NIC
Sri Lanka issues a National Identity Card (NIC) number that encodes the holder's date of birth, gender, and (on old-format cards) voting eligibility. Helakit supports both formats:
- Old — 9 digits + a
VorXsuffix (e.g.820149894V). Issued before 2016. The trailing letter is the voting flag:Vfor eligible,Xfor not eligible. - New — 12 fully numeric digits (e.g.
198201409894). Issued from 2016 onwards.
Quick reference
| What you want | Call |
|---|---|
| Validate one NIC and decode it | validate_nic("820149894V") |
| Yes/no check | is_valid_nic("820149894V") |
| Old → new format | convert_nic("820149894V") |
| Audit a list / DataFrame | validate_nic(df, nic_col=..., dob_col=..., ...) |
validate_nic
The headline function. Accepts a single string or any batch input — list, list-of-dicts, pandas DataFrame, or polars DataFrame.
Single NIC
from helakit import validate_nic
result = validate_nic("820149894V")
result.is_valid # True
result.normalized # "820149894" (V/X stripped, used for dedup)
result.data["decoded"] # NICDecoded(...)
decoded = result.data["decoded"]
decoded.format # "old"
decoded.dob # datetime.date(1982, 1, 14)
decoded.gender # "male"
decoded.age # 44 (computed at call time)
decoded.voting_eligible # True
decoded.serial # 989
decoded.check_digit # 4
ValidationResult is truthy when is_valid is True, so the rich
form drops into if statements naturally:
if result := validate_nic(user_input):
print(result.data["decoded"].dob)
else:
for err in result.errors:
print(err.code, err.message)
Restricting the format
validate_nic("820149894V", format="old") # passes
validate_nic("820149894V", format="new") # rejected with nic.format_mismatch
Old-NIC century
Old NICs encode only the last two digits of the birth year. Helakit defaults to 1900s because the format was retired in 2016 and almost every old NIC in circulation belongs to a 20th-century birth. If you have a known cohort that goes the other way, override it:
validate_nic("100149894V", century=2000)

### Information shown
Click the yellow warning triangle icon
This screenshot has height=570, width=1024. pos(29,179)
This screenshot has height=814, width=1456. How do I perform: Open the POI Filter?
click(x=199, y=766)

### Given problem 1
According to the Helakit NIC documentation, what does the trailing letter X on an old-format NIC indicate?
### Given problem 2
Write the next part of the Helakit NIC documentation, starting right after its last line.

### Task answer 1
It indicates that the holder is not eligible to vote.

### Task answer 2
# decoded.year == 2010
Boolean shorthand
from helakit import is_valid_nic
is_valid_nic("820149894V") # True
is_valid_nic("garbage") # False
is_valid_nic("820149894V", format="new") # False
is_valid_nic is scalar-only. For batch checks, use
validate_nic and inspect each result.
convert_nic
Old → new conversion. The reverse direction is not supported because new NICs do not encode the V/X voting flag.
from helakit import convert_nic
convert_nic("820149894V") # "198201409894"
convert_nic("198201409894") # "198201409894" (idempotent)
convert_nic("garbage") # raises NICFormatError
For lists and DataFrames see the Batch input section below.
Batch input
validate_nic and convert_nic accept four batch shapes; the return
type follows the input shape.
List of strings
batch = validate_nic(["820149894V", "820149894X", "199201409894"])
batch.summary.valid # 3
batch.summary.duplicate_groups # 1 (the V and X stripped to the same key)
batch.duplicates # {"820149894": [0, 1]}
for result in batch:
print(result.is_valid, result.normalized)
List of dicts (with cross-checking)
When you supply dob_col and/or gender_col, helakit cross-checks the
decoded NIC fields against your supplied values and records any
mismatch in detail.
rows = [
{"nic": "820149894V", "dob": "1982-01-14", "gender": "M"},
{"nic": "820149894V", "dob": "1982-03-14", "gender": "F"},
]
batch = validate_nic(
rows,
nic_col="nic",
dob_col="dob",
gender_col="gender",
)
batch.summary.dob_mismatches # 1
batch.summary.gender_mismatches # 1
mismatch = batch.results[1].data
mismatch["mismatch_reasons"] # ["dob", "gender"]
mismatch["mismatch_detail"]
# "dob: NIC says 1982-01-14, supplied 1982-03-14;
# gender: NIC says male, supplied female"
mismatch["dob_decoded"] # date(1982, 1, 14)
mismatch["dob_supplied"] # date(1982, 3, 14)
Accepted formats:
- Gender:
"M","F","Male","Female","MALE","FEMALE"(case-insensitive). Anything else raisesInvalidInputError. - DOB:
datetime.date,datetime.datetime, ISO 8601 string ("YYYY-MM-DD"), or any object exposingto_pydatetime()(covers pandas Timestamp and numpy datetime64). - Missing values (
None,NaN,pd.NaT, polarsNull) are treated as "no value supplied" — that row's match field stays unset rather than triggering a mismatch.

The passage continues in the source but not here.